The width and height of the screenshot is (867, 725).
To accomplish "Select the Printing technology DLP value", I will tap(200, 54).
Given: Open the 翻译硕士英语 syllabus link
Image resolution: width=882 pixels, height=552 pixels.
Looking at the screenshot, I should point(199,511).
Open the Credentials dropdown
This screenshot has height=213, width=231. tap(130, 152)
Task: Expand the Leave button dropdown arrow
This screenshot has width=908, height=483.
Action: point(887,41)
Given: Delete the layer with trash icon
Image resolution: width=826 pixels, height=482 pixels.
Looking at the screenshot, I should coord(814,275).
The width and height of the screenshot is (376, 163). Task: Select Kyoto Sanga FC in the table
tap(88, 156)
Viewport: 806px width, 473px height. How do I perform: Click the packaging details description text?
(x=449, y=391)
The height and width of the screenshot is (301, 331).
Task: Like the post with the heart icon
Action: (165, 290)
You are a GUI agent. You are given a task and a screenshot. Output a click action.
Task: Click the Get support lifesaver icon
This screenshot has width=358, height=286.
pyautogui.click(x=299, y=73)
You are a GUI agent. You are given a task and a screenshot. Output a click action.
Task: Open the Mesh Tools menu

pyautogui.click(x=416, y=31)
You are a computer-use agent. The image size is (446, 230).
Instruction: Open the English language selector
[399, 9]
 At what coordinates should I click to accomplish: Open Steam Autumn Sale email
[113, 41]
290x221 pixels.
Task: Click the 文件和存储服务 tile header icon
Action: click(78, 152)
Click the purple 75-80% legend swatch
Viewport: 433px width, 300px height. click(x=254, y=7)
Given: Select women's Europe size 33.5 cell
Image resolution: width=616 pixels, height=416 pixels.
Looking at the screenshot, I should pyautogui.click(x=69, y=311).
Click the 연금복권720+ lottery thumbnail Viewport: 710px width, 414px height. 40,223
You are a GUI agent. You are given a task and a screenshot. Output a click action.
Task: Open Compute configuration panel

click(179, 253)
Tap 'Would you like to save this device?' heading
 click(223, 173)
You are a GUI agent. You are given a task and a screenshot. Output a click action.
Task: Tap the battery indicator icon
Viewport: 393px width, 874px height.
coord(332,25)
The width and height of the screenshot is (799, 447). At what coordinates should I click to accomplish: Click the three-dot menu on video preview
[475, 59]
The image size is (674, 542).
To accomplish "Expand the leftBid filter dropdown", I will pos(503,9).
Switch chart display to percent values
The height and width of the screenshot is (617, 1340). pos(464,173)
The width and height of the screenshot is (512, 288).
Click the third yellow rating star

====

What the task requires: Write out only the final block of lines, starting at the line with "Switch chart display to percent values" and running to the end of the material.

Result for this exercise:
Switch chart display to percent values
The height and width of the screenshot is (617, 1340). pos(464,173)
The width and height of the screenshot is (512, 288).
Click the third yellow rating star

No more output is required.